‘I’m Not a Photo Prop’: PETA Billboard Slams Oswald’s Bear Ranch
For Immediate Release:
July 12, 2021
Contact:
Megan Wiltsie 202-483-7382
Smack dab in the middle of summer vacation season, PETA has posted an enormous billboard on U.S. Route 127 warning people that vulnerable cubs suffer when they’re forced into photo ops and public handling encounters at Oswald’s Bear Ranch, a notorious roadside zoo in the Upper Peninsula. The billboard urges drivers to avoid the place at all costs.
“Oswald’s Bear Ranch is making money from unsuspecting, well-intentioned tourists, and if this terrified bear cub could talk, she’d ask them to stay away,” says PETA Foundation Associate Director of Captive Animal Law Enforcement Debbie Metzler. “PETA is asking anyone with a heart to keep right on driving past this abusive operation.”
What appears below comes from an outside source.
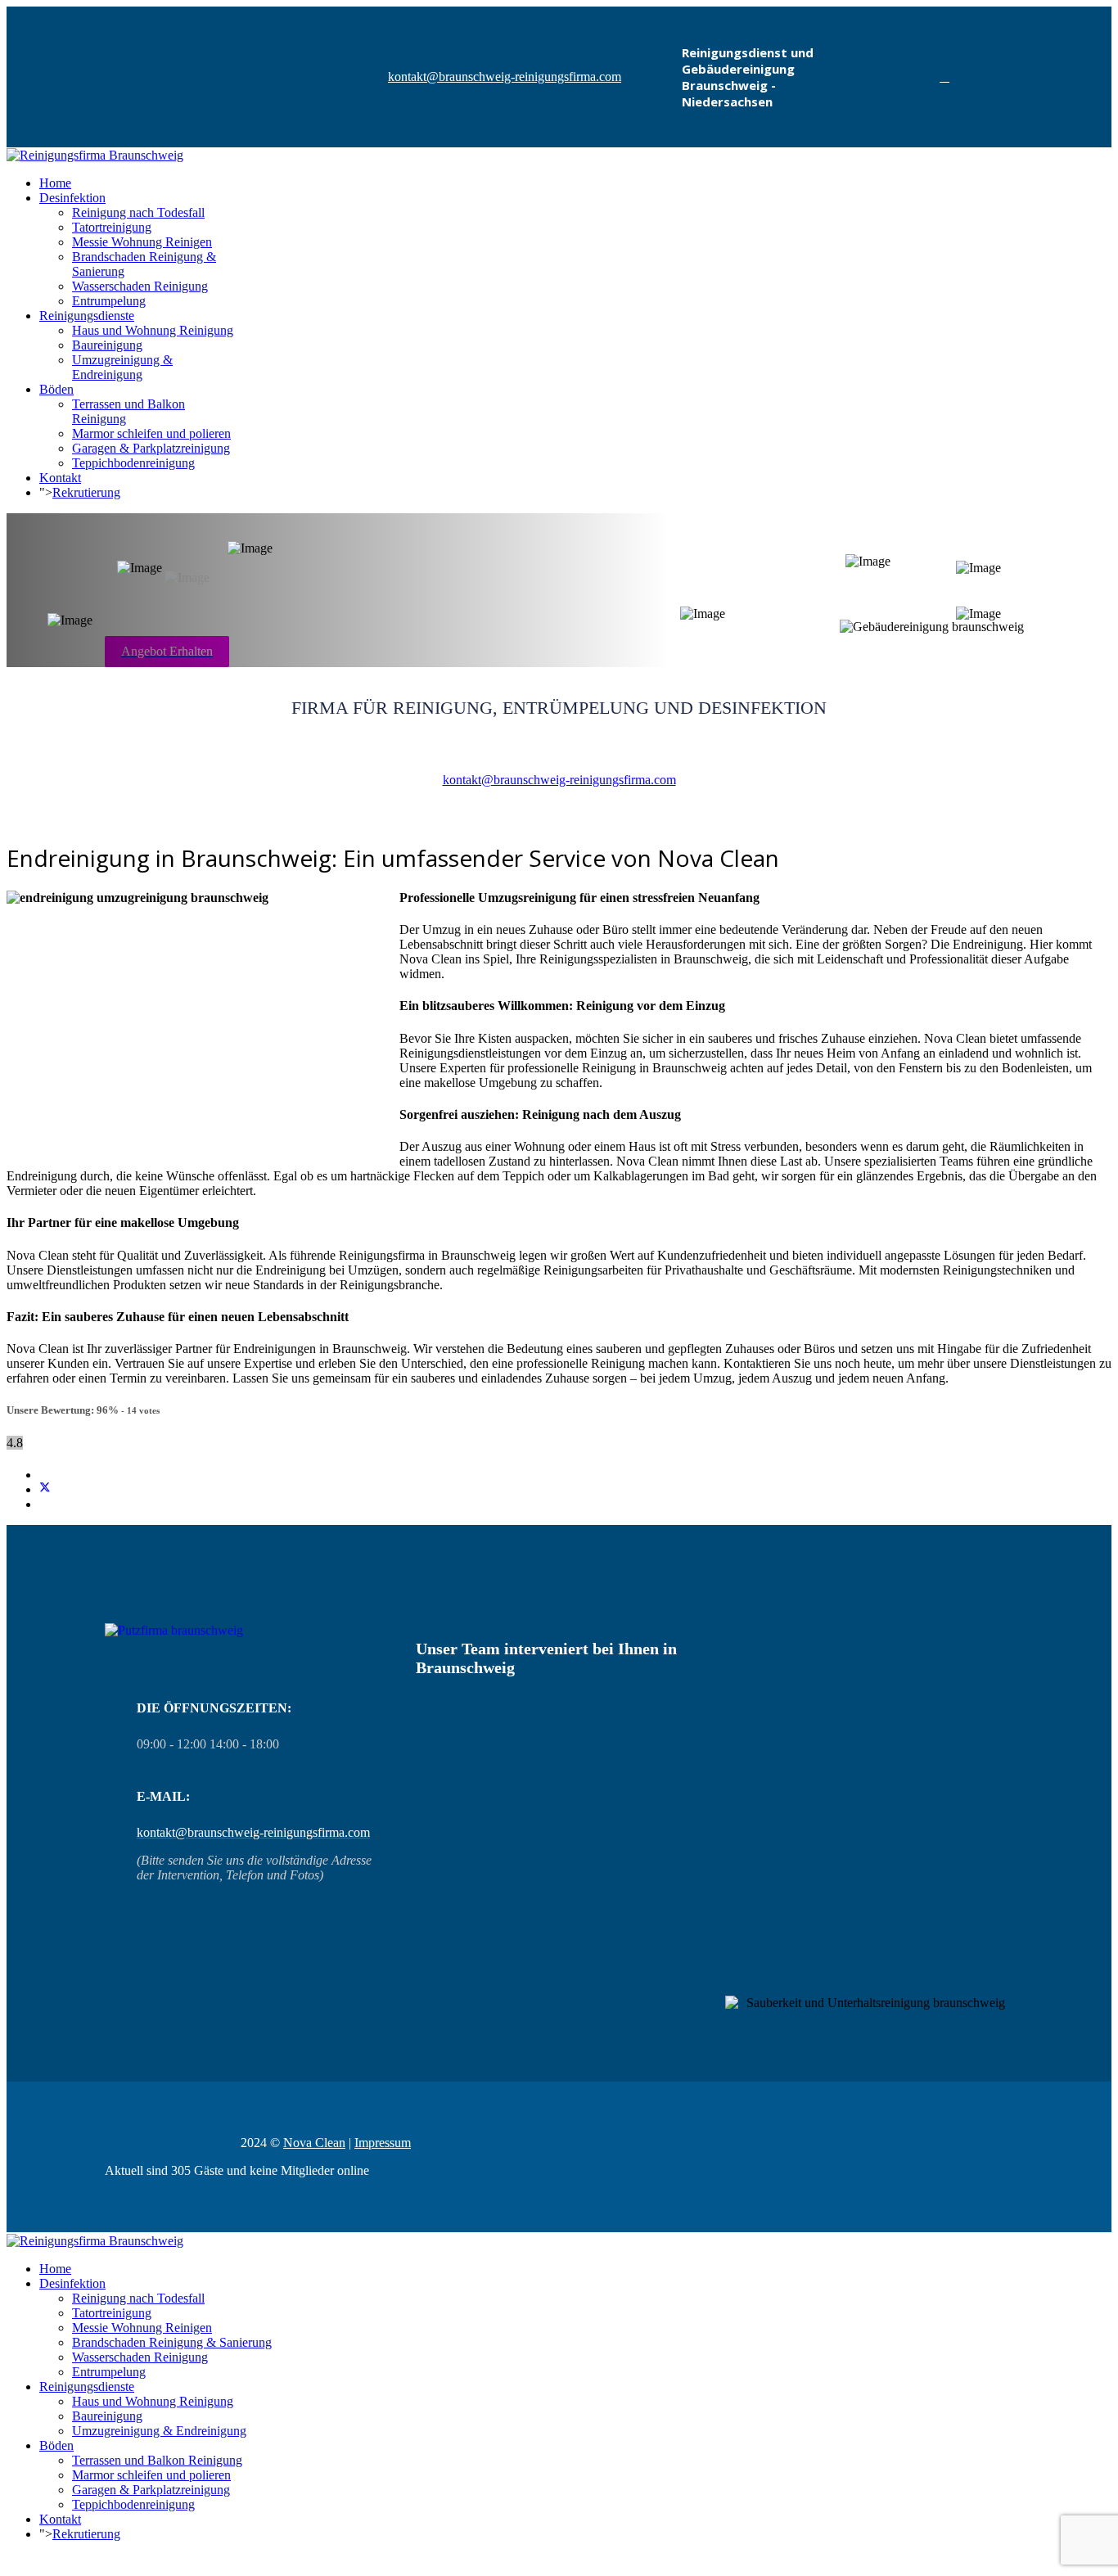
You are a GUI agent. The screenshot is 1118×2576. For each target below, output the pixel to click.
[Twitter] (45, 1489)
Cubs at Oswald’s have been seen pacing, crying out, and biting cages in apparent distress, and the roadside zoo has been cited for physically abusing a cub, allowing a cub to injure a guest, and endangering children by permitting them to hand-feed cubs. Bears have also died there in terrible ways: One was shot after escaping from an enclosure, another suffered a fatal “drug overdose,” and some have even been slaughtered.
PETA—whose motto reads, in part, that “animals are not ours to use for entertainment”—opposes speciesism, a human-supremacist worldview. For more information, please visit PETA.org or follow the group on Twitter, Facebook, or Instagram.
The billboard is located on the highway, half a mile north of Lake Lansing Road.